## START SOURCE EXCERPT
Community Wishlist Survey 2017/Search/Unlimited number of search results

From Meta, a Wikimedia project coordination wiki

Unlimited number of search results

  • Problem: Elasticsearch (Wikipedia search engine) has a hard-limit of 10,000 search results. This is to prevent DDoS attacks. However it means anyone wanting more than 10k will need to download a full Database Dump and use AWB or homegrown tools which is costly and slow. True for API:Search also.
  • Proposed solution: Deploy a solution so the Elasticsearch limit is lifted for trusted users/developers.
  • Who would benefit: Bot writers, anyone needing > 10k search results.
## END SOURCE EXCERPT
## START RECORDS PROVIDED
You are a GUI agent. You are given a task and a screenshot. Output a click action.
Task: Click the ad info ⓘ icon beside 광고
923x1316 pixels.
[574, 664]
## END RECORDS PROVIDED
## START RECORDS PROVIDED
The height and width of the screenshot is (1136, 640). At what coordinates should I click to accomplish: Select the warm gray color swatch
## END RECORDS PROVIDED
List the labels that begin the bulleted lines in the search results proposal. The lines are not needed here.

Problem, Proposed solution, Who would benefit